Listed entries ::

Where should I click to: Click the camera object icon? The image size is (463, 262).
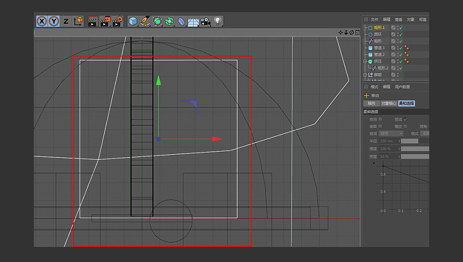[205, 21]
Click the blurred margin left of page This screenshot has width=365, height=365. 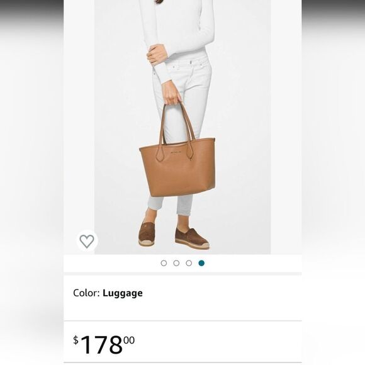pyautogui.click(x=31, y=183)
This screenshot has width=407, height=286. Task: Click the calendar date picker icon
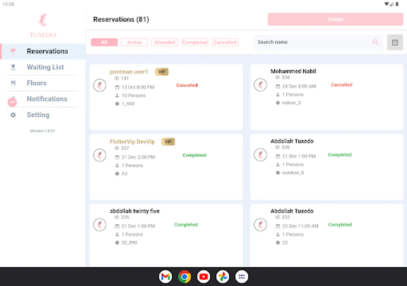(395, 42)
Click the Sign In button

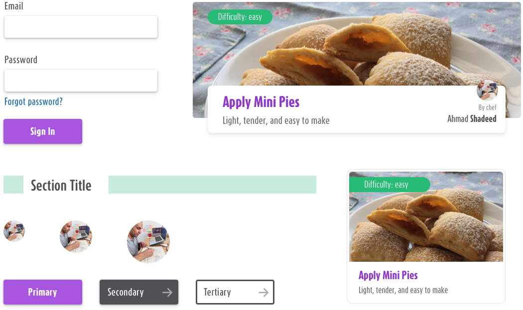coord(43,131)
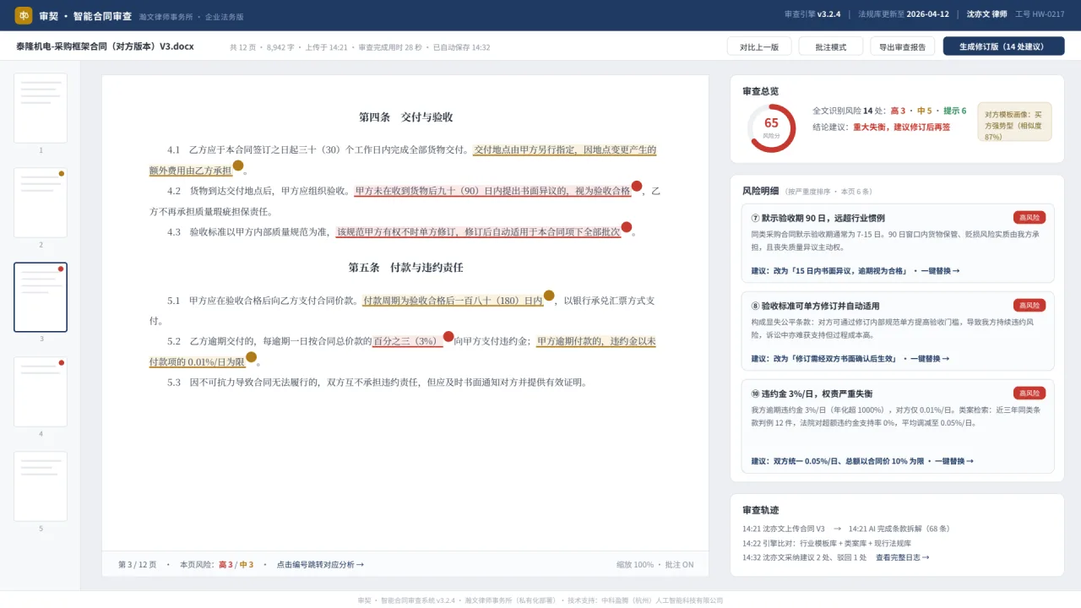Open the page 4 thumbnail
Image resolution: width=1081 pixels, height=608 pixels.
click(x=41, y=392)
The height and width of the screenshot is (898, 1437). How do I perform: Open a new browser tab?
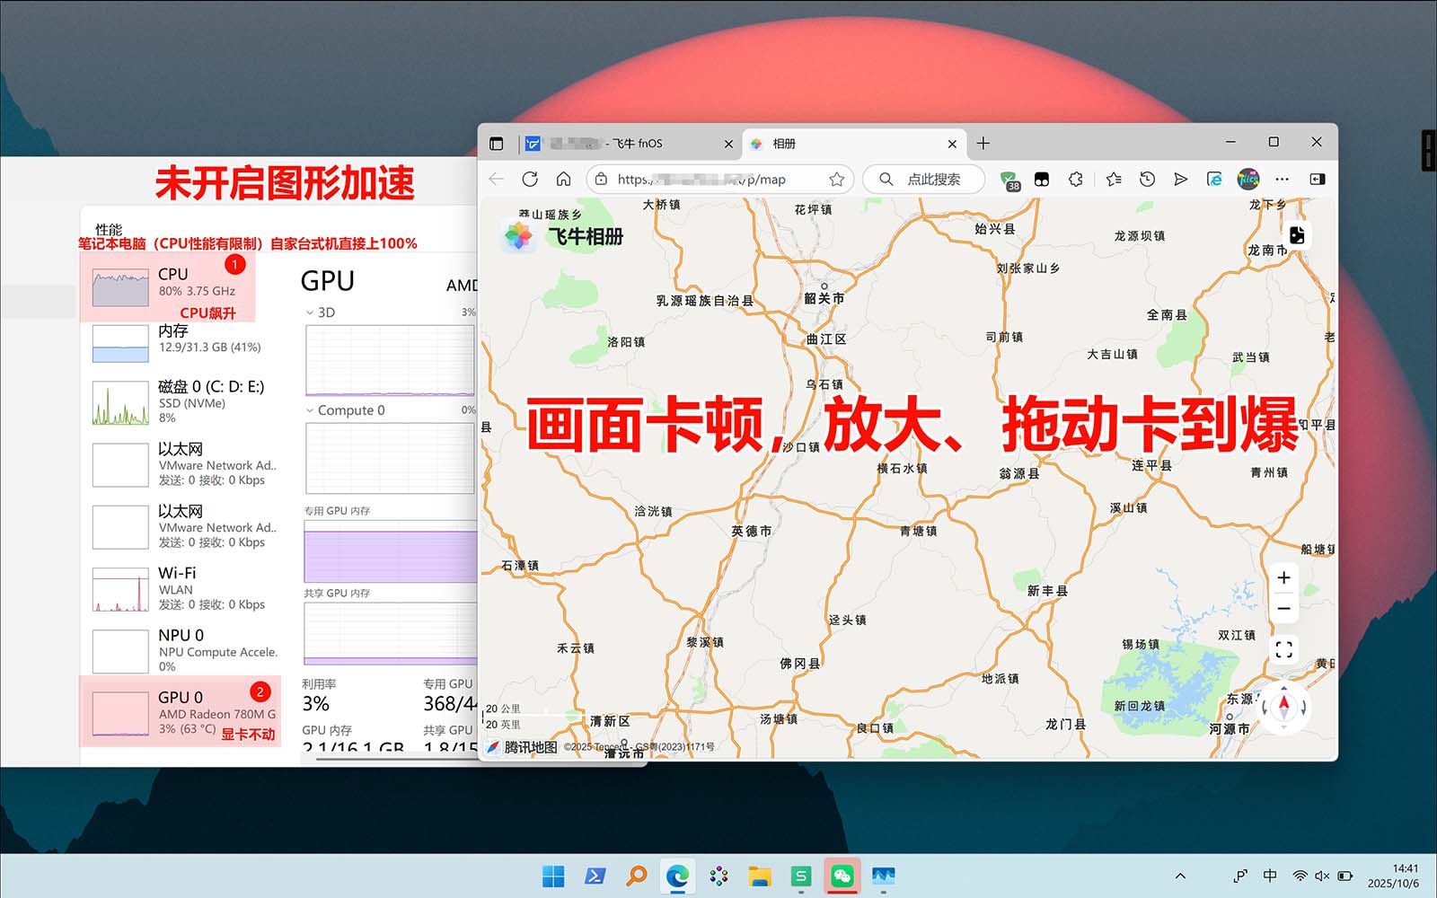coord(983,144)
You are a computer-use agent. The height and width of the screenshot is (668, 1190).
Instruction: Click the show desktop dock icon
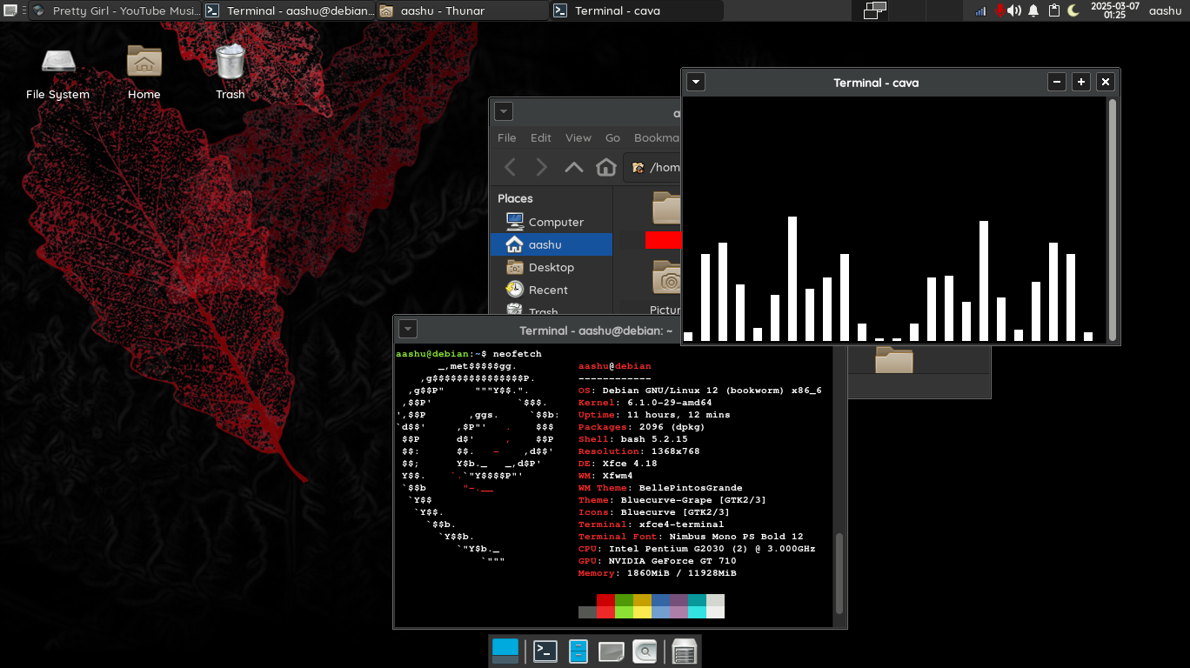tap(505, 651)
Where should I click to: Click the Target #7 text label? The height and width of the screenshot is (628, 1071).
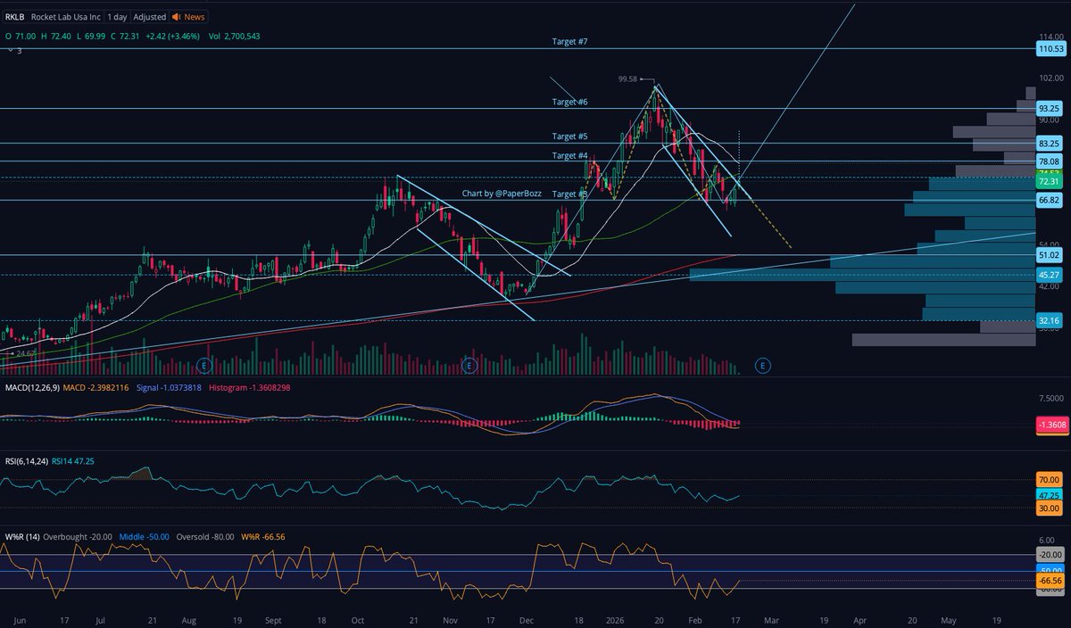point(568,41)
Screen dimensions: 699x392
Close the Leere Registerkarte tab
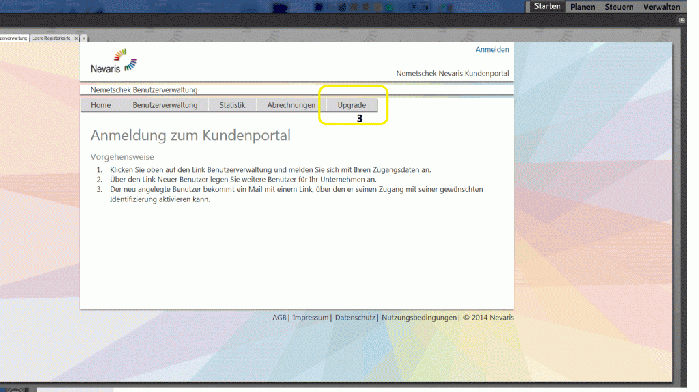tap(76, 38)
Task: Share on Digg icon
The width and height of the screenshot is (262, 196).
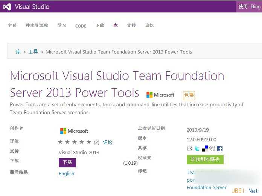Action: tap(212, 149)
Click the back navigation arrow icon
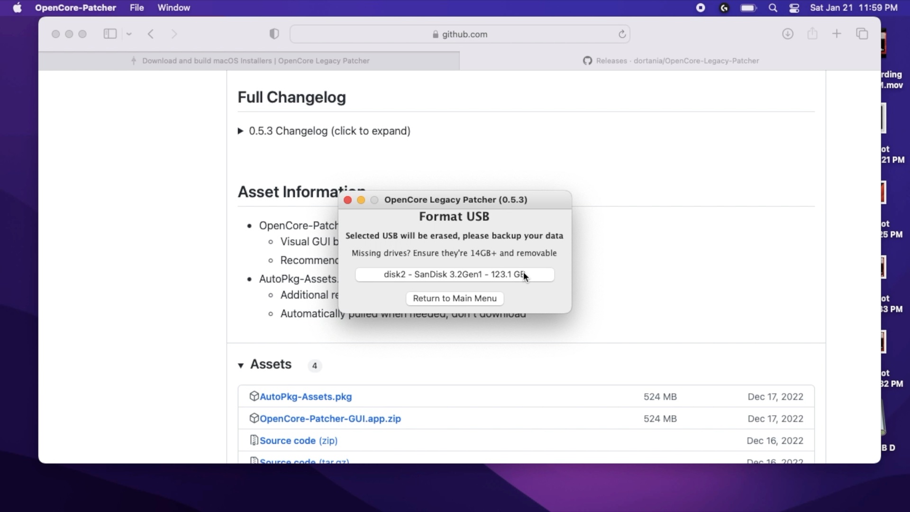The width and height of the screenshot is (910, 512). [150, 34]
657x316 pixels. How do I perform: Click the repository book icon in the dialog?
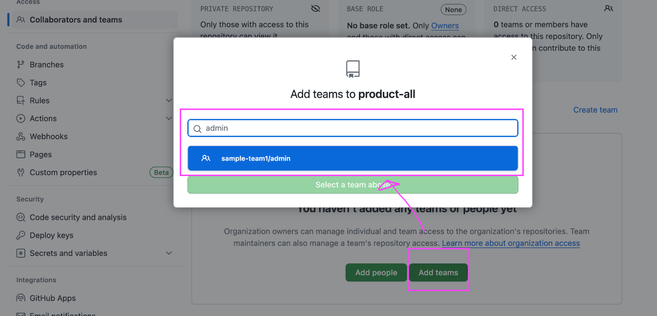tap(352, 69)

Problem to work on ::
Every line from the one with "Close the Leere Registerkarte tab" to the end of the records above should be restated word for word, and no picture belongs in the copy.

Response box ::
Close the Leere Registerkarte tab
tap(76, 38)
Task: Share on Digg icon
The width and height of the screenshot is (262, 196).
Action: tap(212, 149)
Click the back navigation arrow icon
The width and height of the screenshot is (910, 512). [150, 34]
657x316 pixels. How do I perform: Click the repository book icon in the dialog?
tap(352, 69)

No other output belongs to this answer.